A right-to-work advocacy group wants to represent Boeing employees in the legal battle between the aircraft manufacturer and the National Labor Relations Board.

The National Right to Work Legal Defense Foundation, a nonprofit organization based in Washington, D.C., is in talks with a few employees about arguing their side in the case, set to go before an administrative law judge on June 14, said Patrick Semmens, director of legal information.

Semmens said more than 1,000 Boeing employees in South Carolina could lose their jobs if the National Labor Relations Board, on behalf of the International Association of Machinists and Aerospace Workers, prevails.

"That position ought to be represented in the case," Semmens said.
Hot Air:

The complaint against Boeing might have just been the beginning. It seems the National Labor Relations Board can't bear to let businesses relocate without allowing unions to have a say.

Current NLRB rules allow a business to move without first negotiating the relocation with its union — provided the decision doesn't turn on labor costs. But according to a recent internal memo from the NLRB general counsel’s office, NLRB Chairman Wilma Liebman now wants to compel businesses to provide unions with information about relocation decisions in advance. That way, Liebman reasons, unions will have a chance to ascertain to what extent the business is moving because of labor costs — and will ultimately be able to bargain against the move.
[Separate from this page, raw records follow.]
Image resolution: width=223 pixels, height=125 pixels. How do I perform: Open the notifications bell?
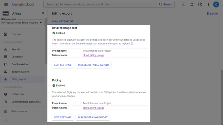pyautogui.click(x=192, y=5)
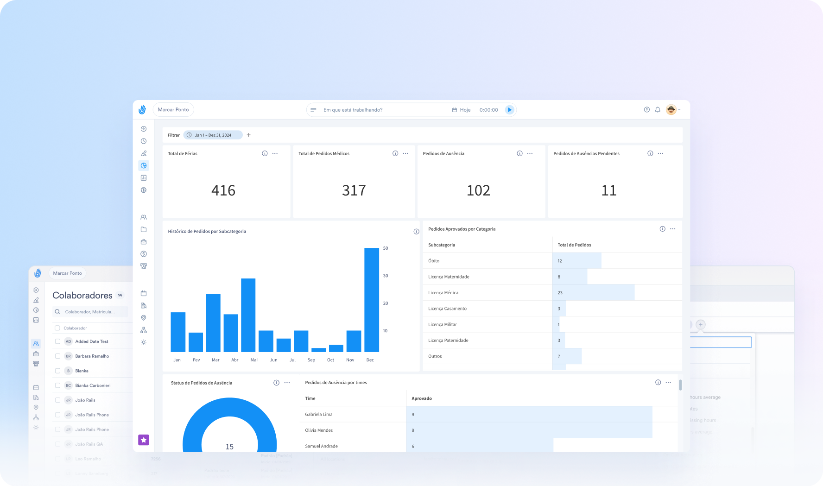
Task: Open the globe icon in main sidebar
Action: pos(144,190)

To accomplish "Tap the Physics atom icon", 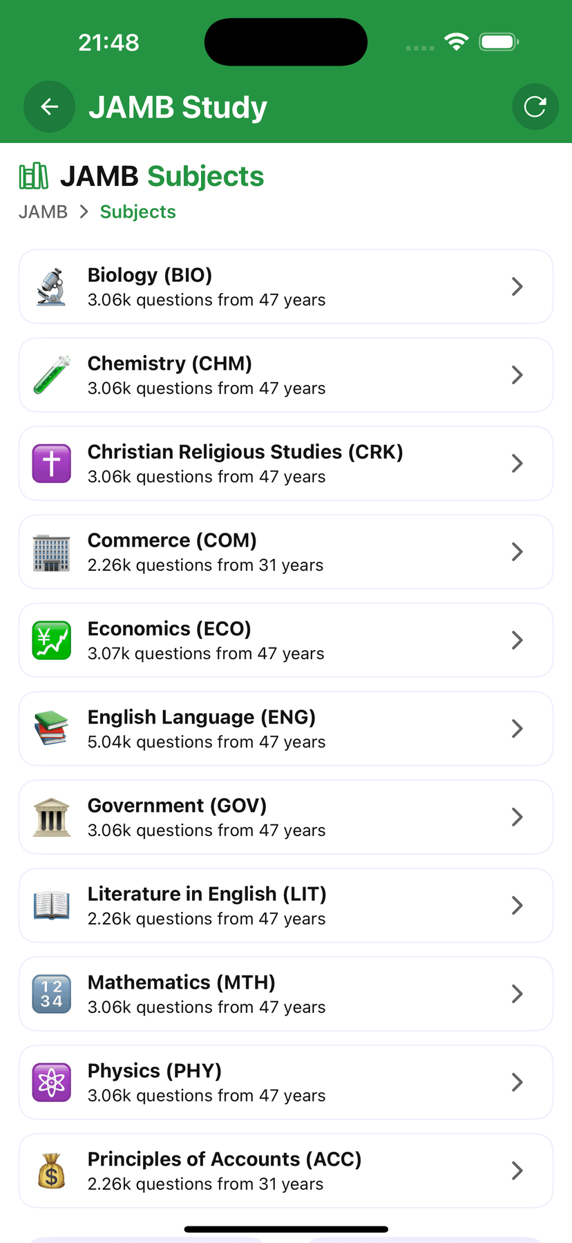I will click(52, 1083).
On one level, this sounds sensible: If a business decides to relocate and the decision seems to be based primarily on labor cost concerns, union leaders might complain to the NLRB — and say, given the chance to bargain, they would have made concessions that might have altered the business' decision. In other words, requiring businesses to advise unions as to the motivation for a move in advance might necessitate bargaining — but it might also spare companies NLRB involvement. That seems to be what Liebman wants businesses to believe, anyway.

But to require business leaders to provide unions with this kind of detailed information about their business plan is just one step closer to making unions "equal partner[s] in the running of the business enterprise" — and the Supreme Court has already said the National Labor Relations Act in no way mandates such equal partnership.
Harrisonburg Daily News Record:

So has it come to this in America-—that a giant of American capitalism cannot expand its multibillion-dollar operation without first receiving government approval to do so?
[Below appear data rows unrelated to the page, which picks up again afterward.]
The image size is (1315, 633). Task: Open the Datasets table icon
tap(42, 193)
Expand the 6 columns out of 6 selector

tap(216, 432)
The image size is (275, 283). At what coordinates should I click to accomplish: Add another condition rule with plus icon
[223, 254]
It certainly appears that way in the case of Boeing Corp.'s decision to build a new Dreamliner factory outside Charleston, S.C.

We've noted Boeing’s efforts in this space before — how it reacted to global demand for its new 787 Dreamliner jet, how it explored possible locations for a new facility (including its current assembly operation in Everett, Wash.), and how it settled on a site in North Charleston and transformed swampy marshland into a 1.2 million square-foot plant whose construction phase alone, company CEO Jim McNerney said, offered an unemployment-wracked state 9,000 new jobs.

In other words, what's not to like about such a prospect, especially in recessionary times? When up and running — the target date for opening is July — this factory will employ 1,000 people. Not in the last 40 years, Mr. McNerney noted in commentary for The Wall Street Journal last week, has a new jet assembly plant gone on-line in this country.
The Washington Times:

The most provocative and potentially most dangerous economic policy initiative of the Obama administration is only now beginning to attract coverage — its proposal to shut down Boeing’s second 787 Dreamliner plant in right-to-work South Carolina in mid-stream (after hundreds of millions of dollars have already been spent) in order to confine Boeing’s new airplane construction to a union state (Washington).

There is much convincing analysis that the National Labor Relations Board has no authority or precedent for doing this. What needs to be examined is whether the move in fact is not also unconstitutional as a frontal assault on a central building block of our national economy.

When most people think of the commerce clause of the Constitution, they think of how much power it authorizes Congress to legislate over the American economy. Does it, to take a current example, support the individual mandate in the Obama health care legislation? Most people do not think about an equally important but little (publicly) understood aspect — namely, the "dormant" (or "negative") commerce clause. This is the part of the Constitution most responsible for our vibrant economy.

This central pillar of our economic system was developed early in our history by Chief Justice John Marshall. The great British historian Paul Johnson has observed that Marshall's rulings "formed a firm legal basis on which entrepreneurial capitalism could flourish mightily. There has been nothing to rival [this[…]] in the entire world history of jurisprudence — countless millions of ordinary American enjoy affluent today because" of Marshall. His rulings established that, even in the absence of federal legislation banning state interference with the internal market of the U.S., the commerce clause itself prohibits state interference with the free flow of commerce.